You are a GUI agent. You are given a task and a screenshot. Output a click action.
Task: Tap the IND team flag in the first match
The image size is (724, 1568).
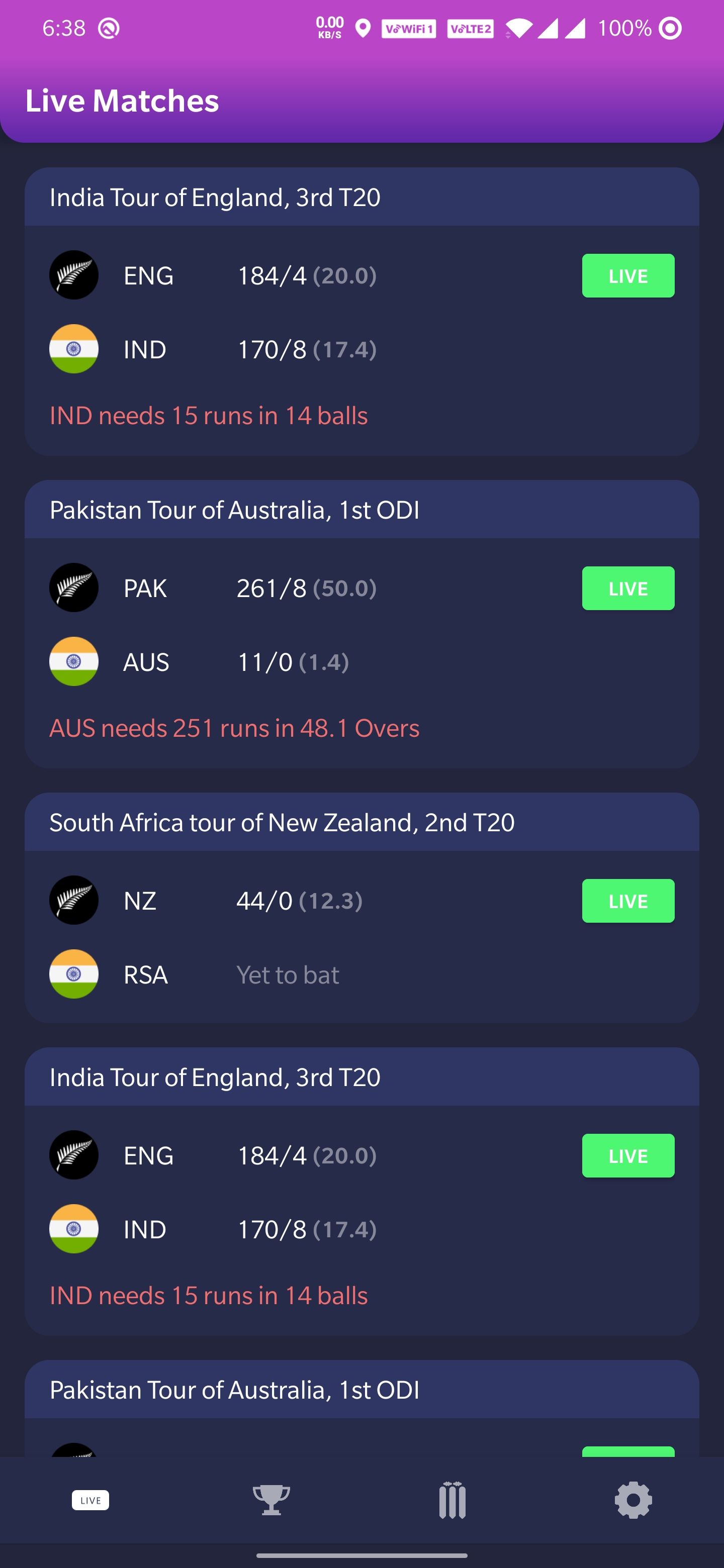click(74, 349)
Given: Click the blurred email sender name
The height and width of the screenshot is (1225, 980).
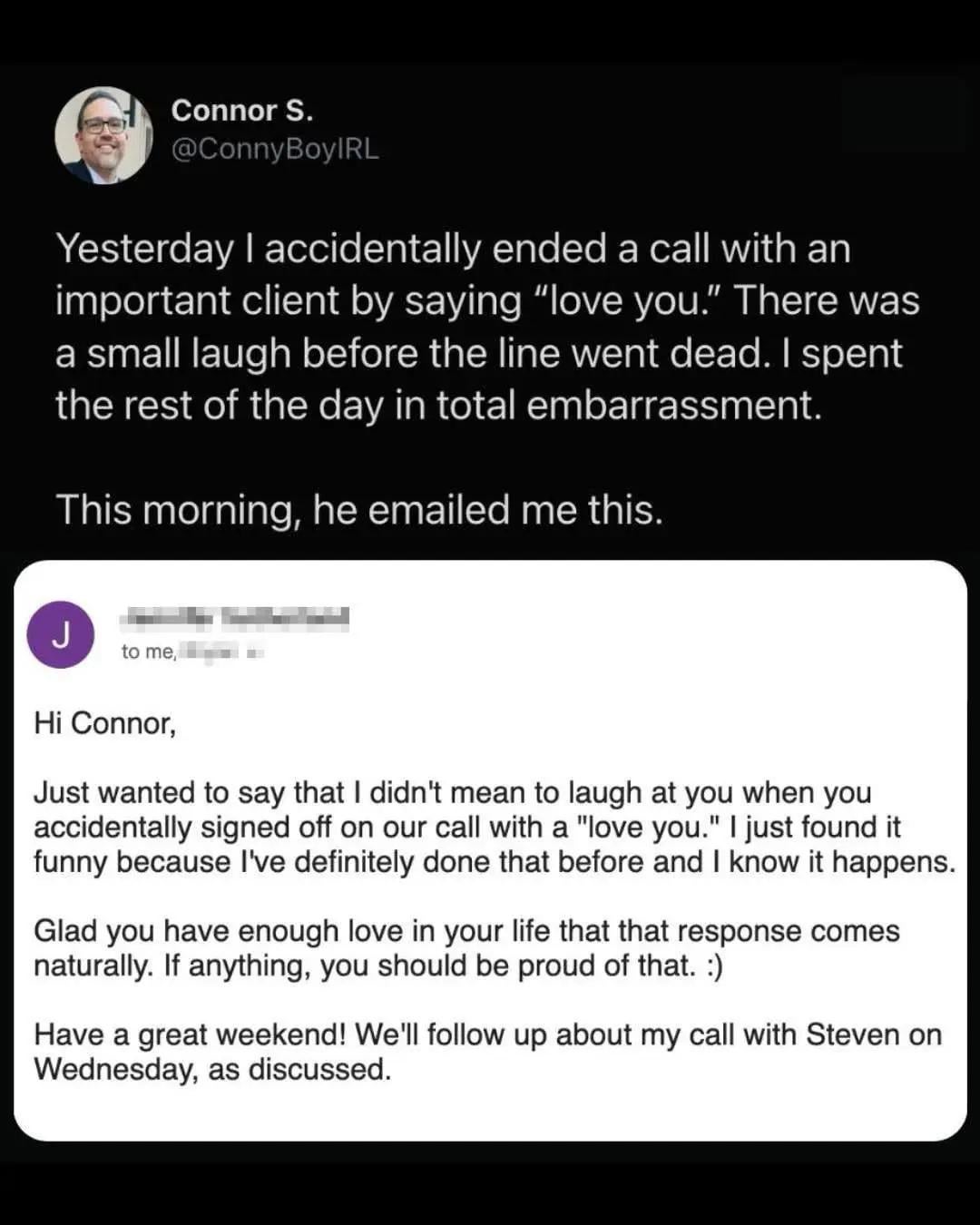Looking at the screenshot, I should click(235, 619).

**WORK REQUIRED**
A faithful copy of the data is required: each word kept, each picture omitted.

**RESPONSE BELOW**
You are a GUI agent. You are given a task and a screenshot. Output a click action.
Task: Tap the IND team flag in the first match
The image size is (724, 1568).
click(74, 349)
Given: Click the blurred email sender name
The height and width of the screenshot is (1225, 980).
Looking at the screenshot, I should click(235, 619).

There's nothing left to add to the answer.